In this letter, we propose a novel activation treatment using supercritical CO2 fluid (SCCO2) to improve the comprehensive performance of all-carbon nanotube thin-film transistors (TFTs) at low temperature. We verify the passivation mechanism of the SCCO2 treatment by X-ray photoelectron spectroscopy and Fourier transform infrared spectroscopy analysis. The result shows that the SCCO2 treatment improves the oxidation level, passivates the defects in the dielectric layer, and removes the impurity molecules adsorbed by carbon nanotubes. The SCCO2 treatment performs component modification for the device by its excellent penetrating and dissolving capabilities without causing the structural damage. It has a great potential to be generally applied to activate TFTs with processing temperature limitation. 

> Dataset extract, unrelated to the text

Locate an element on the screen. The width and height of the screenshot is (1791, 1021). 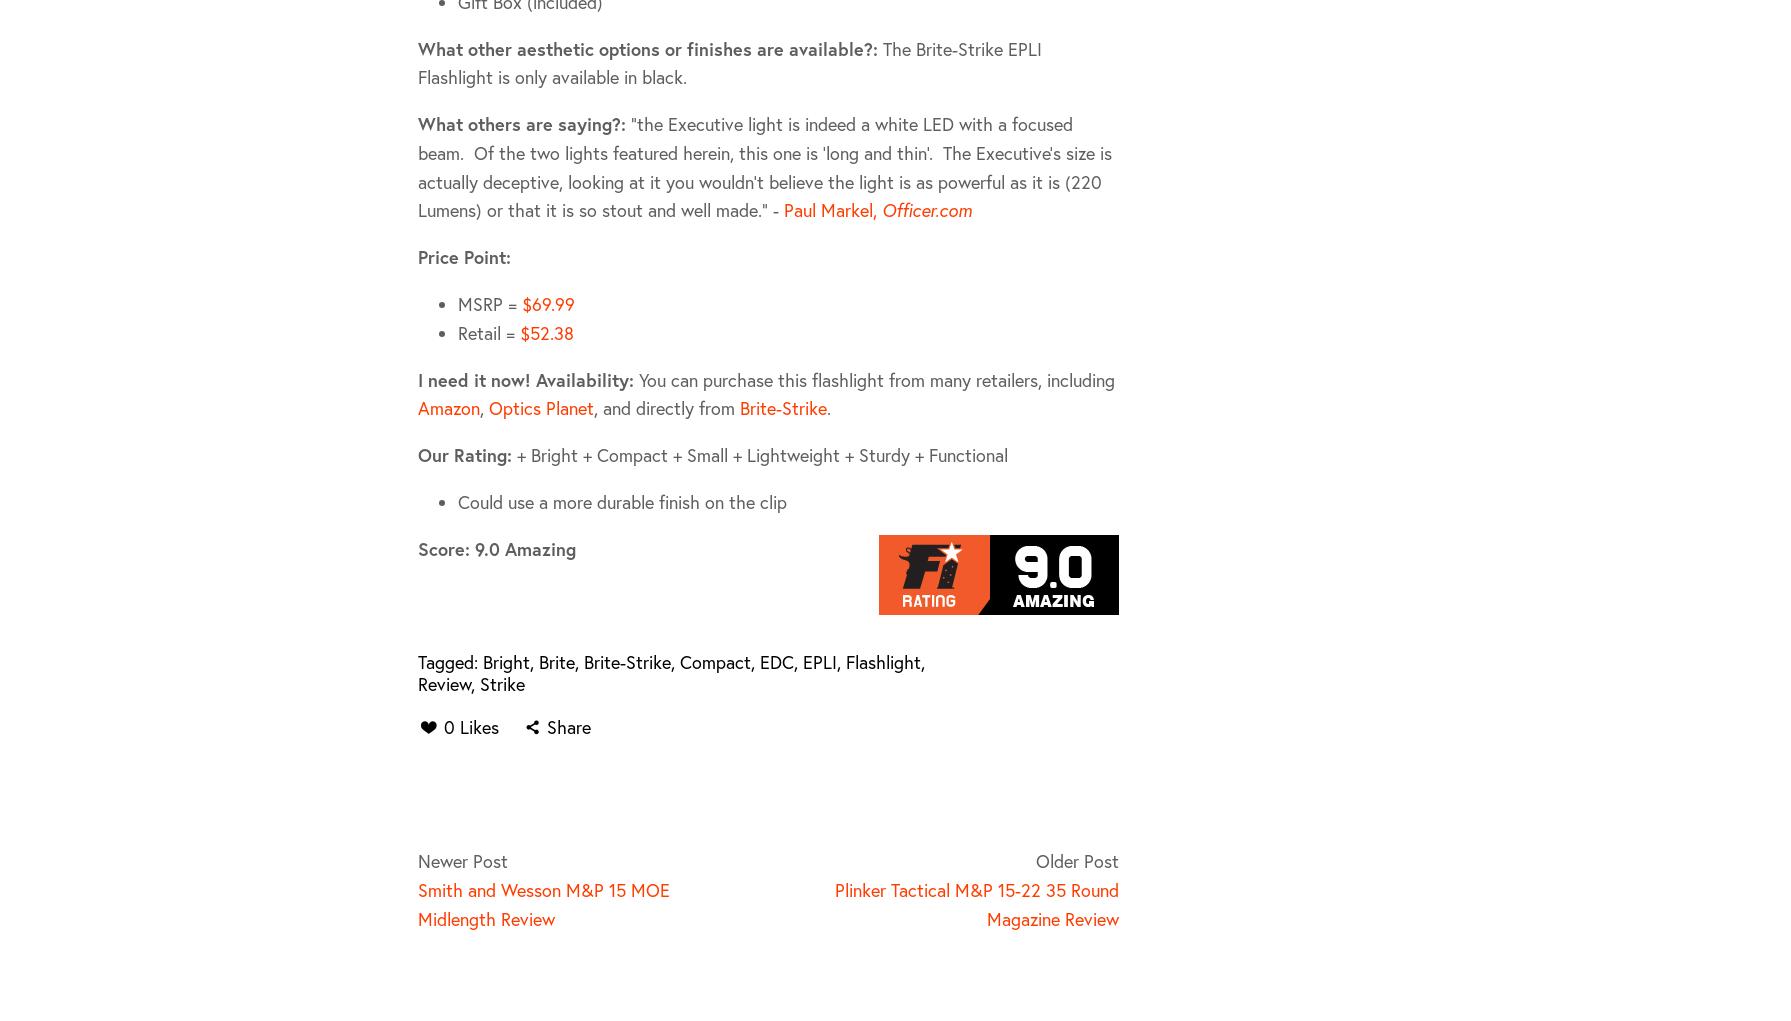
'You can purchase this flashlight from many retailers, including' is located at coordinates (873, 378).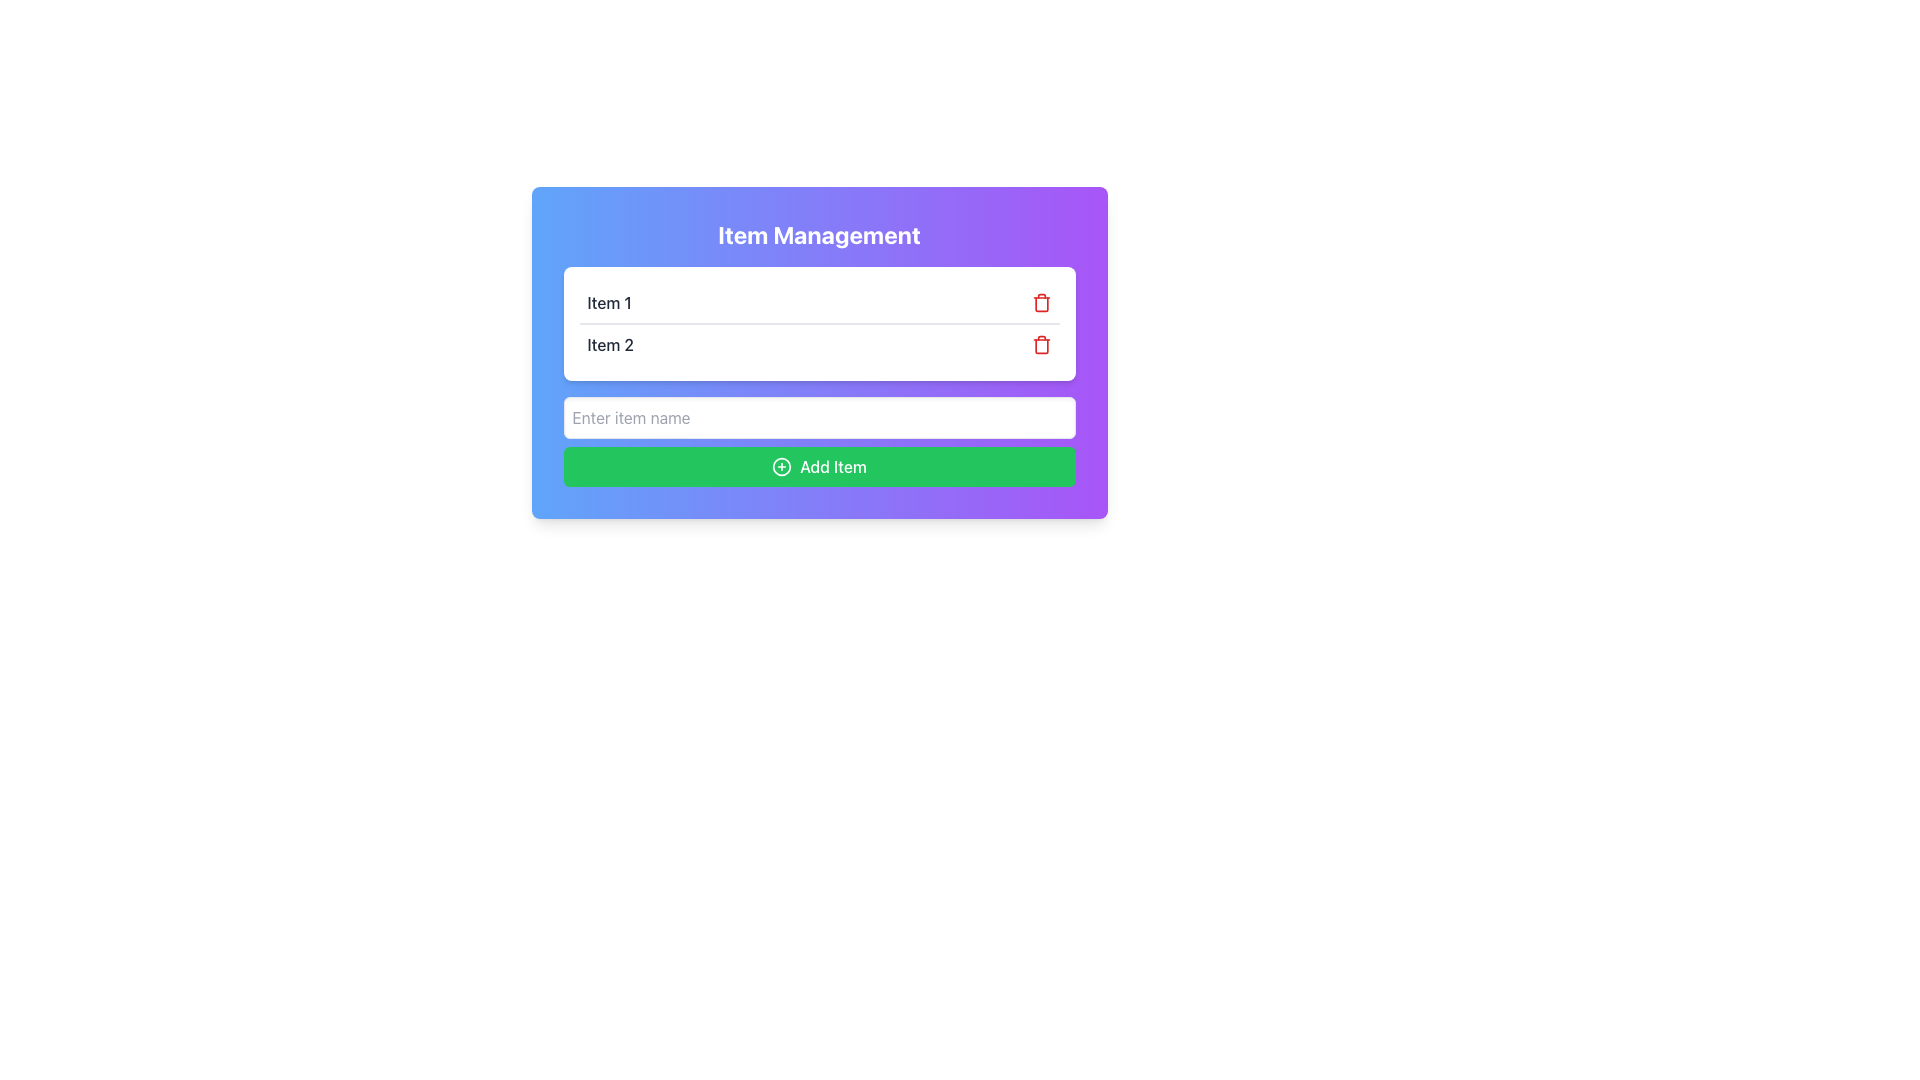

In conclusion, the comprehensive electrical performance of the ACNT-TFTs is improved by the SCCO2 treatment. The subthreshold swing and the threshold voltage of the device are decreased from 81.85 mV/dec to 66.01 mV/dec, and 1.18V to 0.56V, respectively. The mobility of the typical transistor is increased by 1.22 times. By the SCCO2 treatment, the dielectric layer has been modified effectively as the stoichiometric ratio of the Si-O bonds increased. The defects in the interface between channel and dielectric layer have been reduced sufficiently by the treatment. Besides, the impurities absorbed by CNTs have been removed. This work demonstrates that the SCCO2 treatment can enhance the electrical performance efficiently even after the devices have been completed. It provides a promising solution to enhance the device performance in a non-destructive way for the new generation electronic devices like flexible and stretchable devices, which are usually processed under low temperature.